Deze functionaliteit is alleen in bepaalde modulepakketten beschikbaar. Info / Copyright

Adressering van PLC-aansluitingen

PLC-aansluitingen kunnen handmatig, naderhand of automatisch worden geadresseerd.

Wanneer u verschillende PLC-besturingen in een project gebruikt, moet u aan elke CPU een schema voor de PLC-specifieke instellingen toekennen. In een dergelijk schema zijn de formaten voor de PLC-adressen die betrekking hebben op het PLC-type gedefinieerd. Bij het naderhand of automatisch adresseren, worden de instellingen uit het betreffende, aan de CPU toegekende schema gebruikt.

Als er aan een CPU geen schema voor de PLC-specifieke instellingen is toegekend, wordt het schema uit de projectinstellingen gebruikt. Bij de automatische adressering van verschillende CPU's zonder toegekend schema, kunnen mogelijk verkeerd geformatteerde adressen worden voorgesteld.

Als u PLC-aansluitingen via de symbool- of macroselectie invoegt of PLC-aansluitingen kopieert, wordt bij de automatische adressering eveneens het schema uit de projectinstellingen gebruikt.
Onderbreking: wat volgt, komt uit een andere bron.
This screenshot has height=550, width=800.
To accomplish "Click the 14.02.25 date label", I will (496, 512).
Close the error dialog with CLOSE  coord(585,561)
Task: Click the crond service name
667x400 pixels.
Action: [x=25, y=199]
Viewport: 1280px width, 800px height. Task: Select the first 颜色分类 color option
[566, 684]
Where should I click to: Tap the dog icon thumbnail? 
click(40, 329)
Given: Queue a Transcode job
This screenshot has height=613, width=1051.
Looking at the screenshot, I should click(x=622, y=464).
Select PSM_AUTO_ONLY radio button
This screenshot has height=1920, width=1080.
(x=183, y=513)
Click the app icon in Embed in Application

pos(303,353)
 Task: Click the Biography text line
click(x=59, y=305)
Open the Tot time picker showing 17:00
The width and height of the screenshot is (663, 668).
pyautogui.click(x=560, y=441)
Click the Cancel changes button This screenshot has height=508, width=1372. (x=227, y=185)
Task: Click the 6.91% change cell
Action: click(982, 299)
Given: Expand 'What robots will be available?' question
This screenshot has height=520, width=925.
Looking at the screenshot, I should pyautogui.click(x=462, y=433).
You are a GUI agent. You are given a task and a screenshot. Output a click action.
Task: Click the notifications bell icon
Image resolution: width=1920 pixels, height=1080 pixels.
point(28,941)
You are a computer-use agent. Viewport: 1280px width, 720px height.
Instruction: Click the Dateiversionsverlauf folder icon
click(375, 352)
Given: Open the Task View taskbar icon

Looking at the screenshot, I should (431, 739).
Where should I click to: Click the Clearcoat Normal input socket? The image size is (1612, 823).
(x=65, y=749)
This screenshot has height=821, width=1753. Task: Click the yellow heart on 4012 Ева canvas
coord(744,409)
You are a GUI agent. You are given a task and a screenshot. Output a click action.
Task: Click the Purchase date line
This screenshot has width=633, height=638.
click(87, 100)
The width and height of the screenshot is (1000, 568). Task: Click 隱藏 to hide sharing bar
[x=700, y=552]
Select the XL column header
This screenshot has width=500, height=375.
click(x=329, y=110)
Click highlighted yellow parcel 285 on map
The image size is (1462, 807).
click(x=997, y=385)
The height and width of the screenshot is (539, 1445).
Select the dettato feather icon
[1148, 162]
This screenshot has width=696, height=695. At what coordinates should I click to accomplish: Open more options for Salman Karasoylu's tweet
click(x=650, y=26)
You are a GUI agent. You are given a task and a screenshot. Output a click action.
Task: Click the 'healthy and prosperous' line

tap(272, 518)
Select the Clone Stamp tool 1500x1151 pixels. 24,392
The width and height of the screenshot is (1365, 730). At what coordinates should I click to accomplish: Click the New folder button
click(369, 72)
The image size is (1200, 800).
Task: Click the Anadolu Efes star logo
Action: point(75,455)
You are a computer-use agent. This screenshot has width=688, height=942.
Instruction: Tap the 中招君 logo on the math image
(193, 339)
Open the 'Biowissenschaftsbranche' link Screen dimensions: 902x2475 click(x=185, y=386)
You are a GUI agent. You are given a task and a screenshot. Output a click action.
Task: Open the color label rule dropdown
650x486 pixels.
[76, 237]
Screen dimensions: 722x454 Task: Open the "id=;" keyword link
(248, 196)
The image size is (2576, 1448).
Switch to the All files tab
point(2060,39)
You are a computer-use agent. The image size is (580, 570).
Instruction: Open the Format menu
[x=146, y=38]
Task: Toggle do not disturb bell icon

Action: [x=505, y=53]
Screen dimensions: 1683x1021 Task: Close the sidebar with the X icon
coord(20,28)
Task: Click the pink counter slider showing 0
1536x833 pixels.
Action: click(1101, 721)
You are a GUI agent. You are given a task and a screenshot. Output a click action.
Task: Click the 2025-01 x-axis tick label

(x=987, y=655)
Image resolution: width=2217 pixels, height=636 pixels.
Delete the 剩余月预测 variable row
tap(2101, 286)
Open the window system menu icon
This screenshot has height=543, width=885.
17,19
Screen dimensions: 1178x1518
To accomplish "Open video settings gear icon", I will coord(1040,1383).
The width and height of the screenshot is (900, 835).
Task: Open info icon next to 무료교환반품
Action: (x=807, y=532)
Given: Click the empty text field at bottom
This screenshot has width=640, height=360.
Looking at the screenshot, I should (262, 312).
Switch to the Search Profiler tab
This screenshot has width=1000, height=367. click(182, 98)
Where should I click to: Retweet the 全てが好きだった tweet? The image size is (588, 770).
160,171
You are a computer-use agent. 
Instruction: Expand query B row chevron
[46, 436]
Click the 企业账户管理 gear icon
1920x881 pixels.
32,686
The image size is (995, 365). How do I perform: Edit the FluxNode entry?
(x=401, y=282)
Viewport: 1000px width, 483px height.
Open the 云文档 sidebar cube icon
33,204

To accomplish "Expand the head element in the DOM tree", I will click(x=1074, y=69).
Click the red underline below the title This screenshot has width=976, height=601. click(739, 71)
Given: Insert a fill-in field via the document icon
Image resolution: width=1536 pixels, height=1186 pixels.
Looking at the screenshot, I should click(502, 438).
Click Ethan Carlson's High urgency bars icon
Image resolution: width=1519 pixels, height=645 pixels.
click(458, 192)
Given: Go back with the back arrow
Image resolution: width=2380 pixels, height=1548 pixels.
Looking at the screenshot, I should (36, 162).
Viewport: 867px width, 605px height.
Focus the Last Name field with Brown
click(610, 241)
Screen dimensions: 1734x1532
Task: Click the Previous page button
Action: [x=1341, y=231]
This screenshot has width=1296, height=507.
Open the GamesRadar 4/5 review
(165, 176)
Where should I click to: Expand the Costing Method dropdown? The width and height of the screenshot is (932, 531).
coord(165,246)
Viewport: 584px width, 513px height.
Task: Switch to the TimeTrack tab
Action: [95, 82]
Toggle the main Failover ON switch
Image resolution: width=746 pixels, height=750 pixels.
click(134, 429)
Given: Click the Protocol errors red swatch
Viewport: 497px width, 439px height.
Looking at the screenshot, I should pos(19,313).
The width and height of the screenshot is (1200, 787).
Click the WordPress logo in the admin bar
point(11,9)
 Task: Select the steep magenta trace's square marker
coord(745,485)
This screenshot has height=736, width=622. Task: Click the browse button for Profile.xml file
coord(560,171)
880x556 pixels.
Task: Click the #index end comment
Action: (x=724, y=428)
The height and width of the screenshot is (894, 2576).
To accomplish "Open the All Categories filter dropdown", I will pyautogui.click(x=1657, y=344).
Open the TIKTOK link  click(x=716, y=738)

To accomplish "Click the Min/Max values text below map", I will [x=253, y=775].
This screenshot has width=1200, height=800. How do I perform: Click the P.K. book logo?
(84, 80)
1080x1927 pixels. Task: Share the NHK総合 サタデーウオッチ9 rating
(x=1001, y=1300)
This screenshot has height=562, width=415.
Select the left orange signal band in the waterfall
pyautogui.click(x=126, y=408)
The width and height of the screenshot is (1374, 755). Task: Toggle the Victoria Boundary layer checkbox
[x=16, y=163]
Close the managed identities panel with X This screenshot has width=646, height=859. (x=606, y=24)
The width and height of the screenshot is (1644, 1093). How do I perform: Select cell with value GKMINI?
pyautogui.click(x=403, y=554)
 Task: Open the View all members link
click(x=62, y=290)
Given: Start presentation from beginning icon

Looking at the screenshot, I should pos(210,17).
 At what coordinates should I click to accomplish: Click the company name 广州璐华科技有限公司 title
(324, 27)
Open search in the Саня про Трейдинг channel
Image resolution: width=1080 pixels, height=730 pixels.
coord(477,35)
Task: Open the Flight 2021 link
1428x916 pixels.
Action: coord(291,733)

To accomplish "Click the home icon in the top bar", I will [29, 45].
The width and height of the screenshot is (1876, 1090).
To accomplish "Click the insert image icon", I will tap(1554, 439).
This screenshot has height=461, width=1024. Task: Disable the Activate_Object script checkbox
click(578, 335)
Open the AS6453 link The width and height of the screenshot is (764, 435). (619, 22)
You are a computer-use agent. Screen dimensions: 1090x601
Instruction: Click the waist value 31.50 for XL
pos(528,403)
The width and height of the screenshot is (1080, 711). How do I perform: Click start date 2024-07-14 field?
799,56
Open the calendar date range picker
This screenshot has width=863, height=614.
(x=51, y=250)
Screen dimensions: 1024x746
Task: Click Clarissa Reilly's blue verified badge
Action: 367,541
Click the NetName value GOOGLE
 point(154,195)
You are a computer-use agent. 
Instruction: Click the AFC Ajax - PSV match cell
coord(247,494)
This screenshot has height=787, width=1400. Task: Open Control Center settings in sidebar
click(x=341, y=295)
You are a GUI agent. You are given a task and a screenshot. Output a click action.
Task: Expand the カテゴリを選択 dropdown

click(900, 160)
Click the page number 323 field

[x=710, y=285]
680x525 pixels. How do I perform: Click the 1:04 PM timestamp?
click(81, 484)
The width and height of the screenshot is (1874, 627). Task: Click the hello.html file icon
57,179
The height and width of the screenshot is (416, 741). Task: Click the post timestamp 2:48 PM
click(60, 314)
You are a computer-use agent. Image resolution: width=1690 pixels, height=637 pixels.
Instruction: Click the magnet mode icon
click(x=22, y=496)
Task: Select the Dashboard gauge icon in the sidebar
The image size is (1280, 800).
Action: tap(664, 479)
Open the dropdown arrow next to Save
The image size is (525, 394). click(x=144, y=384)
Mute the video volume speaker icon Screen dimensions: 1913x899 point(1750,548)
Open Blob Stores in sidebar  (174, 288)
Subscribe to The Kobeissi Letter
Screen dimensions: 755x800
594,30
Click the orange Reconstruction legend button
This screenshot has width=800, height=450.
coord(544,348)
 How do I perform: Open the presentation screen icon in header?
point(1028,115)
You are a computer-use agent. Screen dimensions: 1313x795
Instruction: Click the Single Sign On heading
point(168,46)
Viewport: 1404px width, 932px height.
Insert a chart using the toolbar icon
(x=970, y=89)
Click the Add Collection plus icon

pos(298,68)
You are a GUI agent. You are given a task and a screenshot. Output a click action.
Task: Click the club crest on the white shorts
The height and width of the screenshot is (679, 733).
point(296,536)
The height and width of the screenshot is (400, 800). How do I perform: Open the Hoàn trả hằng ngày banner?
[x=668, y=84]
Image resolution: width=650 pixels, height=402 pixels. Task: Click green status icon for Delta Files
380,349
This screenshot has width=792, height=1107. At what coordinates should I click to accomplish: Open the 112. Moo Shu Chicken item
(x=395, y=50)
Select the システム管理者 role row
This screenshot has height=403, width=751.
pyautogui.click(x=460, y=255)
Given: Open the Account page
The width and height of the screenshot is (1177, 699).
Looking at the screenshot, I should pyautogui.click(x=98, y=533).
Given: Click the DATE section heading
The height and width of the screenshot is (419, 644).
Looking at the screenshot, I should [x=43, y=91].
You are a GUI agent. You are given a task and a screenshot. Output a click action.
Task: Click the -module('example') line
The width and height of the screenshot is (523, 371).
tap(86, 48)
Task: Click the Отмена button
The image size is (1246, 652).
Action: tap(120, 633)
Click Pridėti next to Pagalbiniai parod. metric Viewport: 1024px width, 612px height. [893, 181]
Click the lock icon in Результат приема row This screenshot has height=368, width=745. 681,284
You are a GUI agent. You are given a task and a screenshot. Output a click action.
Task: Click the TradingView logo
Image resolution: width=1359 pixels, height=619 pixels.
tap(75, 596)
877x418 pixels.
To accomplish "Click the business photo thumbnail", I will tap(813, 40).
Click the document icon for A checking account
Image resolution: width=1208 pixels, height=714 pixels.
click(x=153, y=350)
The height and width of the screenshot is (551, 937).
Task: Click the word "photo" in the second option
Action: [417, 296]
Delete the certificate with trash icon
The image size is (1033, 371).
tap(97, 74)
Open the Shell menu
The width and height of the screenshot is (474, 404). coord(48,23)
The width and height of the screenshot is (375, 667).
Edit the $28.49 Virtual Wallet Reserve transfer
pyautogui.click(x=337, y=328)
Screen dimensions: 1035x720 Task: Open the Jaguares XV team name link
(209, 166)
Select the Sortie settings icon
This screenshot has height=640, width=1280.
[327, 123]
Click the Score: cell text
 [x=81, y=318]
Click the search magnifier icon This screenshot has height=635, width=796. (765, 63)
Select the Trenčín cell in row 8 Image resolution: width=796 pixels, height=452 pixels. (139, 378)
Als u in multi-user-gebruik werkt, is het raadzaam om de automatische adressering voor PLC-adressen uit te schakelen.

Opmerking:

Indien na het naderhand adresseren het opgegeven startadres en het adresformaat niet met elkaar overeenstemmen, verschijnt er een melding. Pas in dat geval het startadres en / of het adresformaat aan.

PLC-aansluitingen met vaste adressen

Wanneer u in uw project PLC-aansluitingen met vaste adressen gebruikt, moeten deze normaal gesproken bij het naderhand adresseren of bij het invoegen van macro's niet worden gewijzigd. Met de eigenschap Bij het adresseren niet meenemen kunt u bij een PLC-aansluiting definiëren dat deze van het adresseren wordt uitgesloten en hierdoor altijd zijn oorspronkelijke adres behoudt.
Bij het adresseren worden dergelijke PLC-aansluitingen ook niet in het resultaatvoorbeeld weergegeven.

Let erop dat de eigenschap bij elk gebruikte weergavetype van een PLC-aansluiting moet worden ingesteld, zodat de weergavetypen zich bij de adressering hetzelfde gedragen.

PLC-kaarten met verschillende adresbereiken

Voor PLC-kaarten die zowel ingangen als uitgangen hebben, kunt u twee aparte startadressen voor de ingangen en uitgangen definiëren. Hiervoor zijn op het tabblad PLC-kast van het eigenschappendialoogvenster de eigenschappen Startadres van de PLC-kaart en Startadres 2 van de PLC-kaart beschikbaar. Deze eigenschappen kunnen bij het adresseren met Configuratiewaarde worden gebruikt.

Tip:

Om te controleren of er zich adressen buiten het adresbereik van de PLC-kaart bevinden of dat de adresbereiken van meerdere PLC-kaarten elkaar overlappen, zijn de controleprocedures 004106 en 004107 beschikbaar. Wanneer u deze controleprocedures wilt gebruiken, moeten bij de PLC-kaart behalve de startadressen de eigenschappen PLC-apparaat: Gegevenslengte (ingangen) en / of PLC-apparaat: Gegevenslengte (uitgangen) gevuld zijn. Het adresbereik wordt bepaald uit het startadres en de gegevenslengte. De gegevenslengte geeft het aantal bits tot het volgende vrije adres op de volgende PLC-kaart aan.

Daarnaast kunt u PLC-apparaten beheren die uit meerdere geïntegreerde bouwgroepen bestaan en die meerdere verschillende adresbereiken met verschillende startadressen hebben. Hiertoe zijn maximaal twaalf PLC-subapparaten beschikbaar, die via bijbehorende eigenschappen worden gedefinieerd.